Mexico Passes AMLO’s Austerity Law Curbing Excessive Spending
(Bloomberg) -- Mexican lawmakers on Tuesday approved President Andres Manuel Lopez Obrador’s sweeping “austerity law” that seeks to end excessive spending by government officials while also banning work in the private sector within 10 years of serving as a regulator.
Lower house lawmakers voted to approve the bill, in general, but debated into the night over several articles. The bill had already been approved by the Senate and, if no changes are made, it will be sent to the president to be signed into law. Lopez Obrador’s Morena party, which holds a majority in the lower house with its allies, backed the reform while opposition lawmakers voted against it.
AMLO, as the Mexican president is known, won a landslide election last year promising to stamp out corruption. He slashed his own salary, capped government wages and put the presidential plane up for sale in favor of flying commercial.
The austerity law enshrines cost-saving measures designed to end government privileges and cracks down on the revolving door between public service and the private sector that AMLO has described as a “cancer.”
The legislation would prevent any high-level official from working at a company that they had regulated for 10 years, one of the longest such “cooling-off” periods anywhere.
“The quality of the public servants that will remain will be really bad,” Fernando Galindo, a lawmaker from the former ruling Institutional Revolutionary Party, said before the vote.

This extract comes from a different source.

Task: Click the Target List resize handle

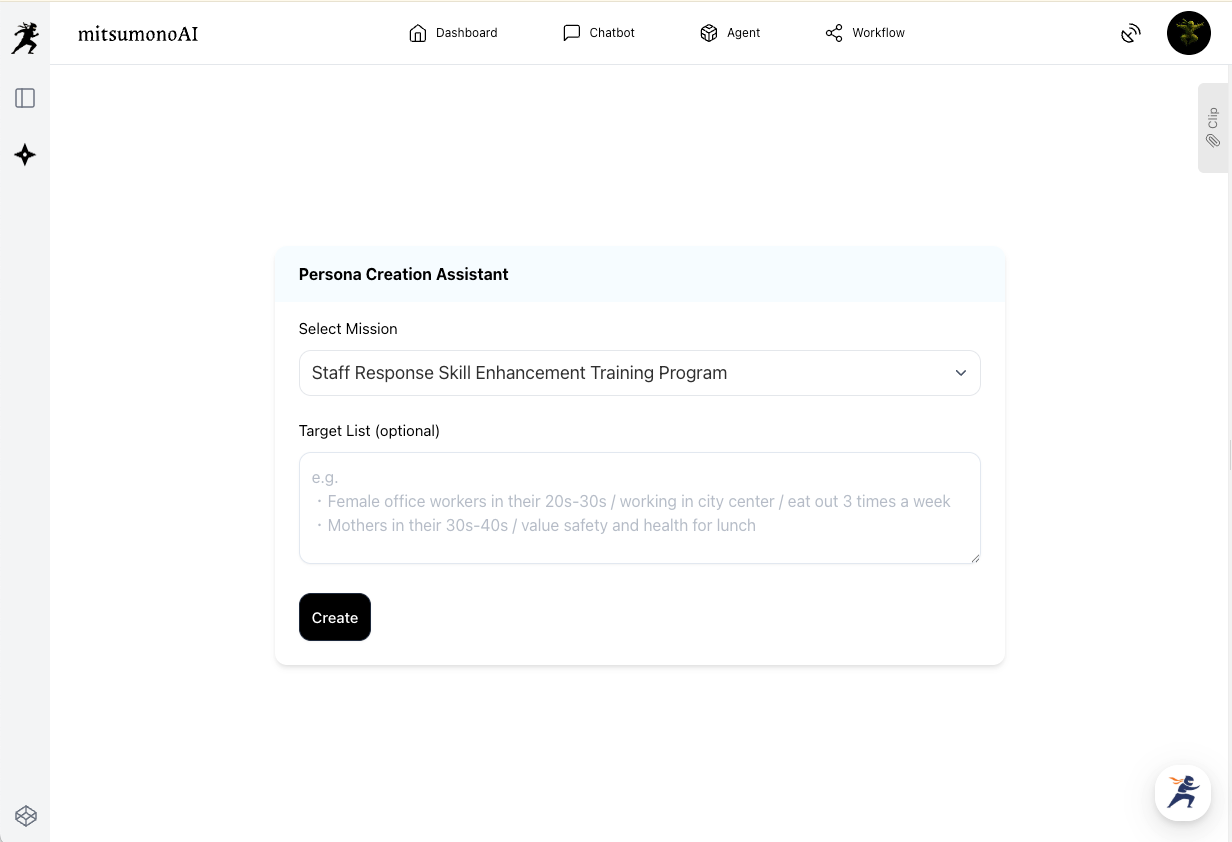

Morena Senate leader Ricardo Monreal said in an interview last month that lawmakers may present a reform measure to scale back the waiting period.
In the weeks ahead of the vote, half a dozen top officials quit at the national banking and securities regulator, including those in charge of certifying licenses of 85 new financial technology companies, according to current and former officials with knowledge of the resignations. They requested anonymity since they were not authorized to speak with the media. The immanent approval of the law was a top reason for quitting, the people said. The officials who resigned did not respond to requests for comment.
The legislation also bans a wide array of practices, including the creation of special government trusts that have been criticized for their lack of transparency, the remodeling of offices for “aesthetic“ reasons, buying government cars priced over $19,000 and generous pensions for ex-presidents.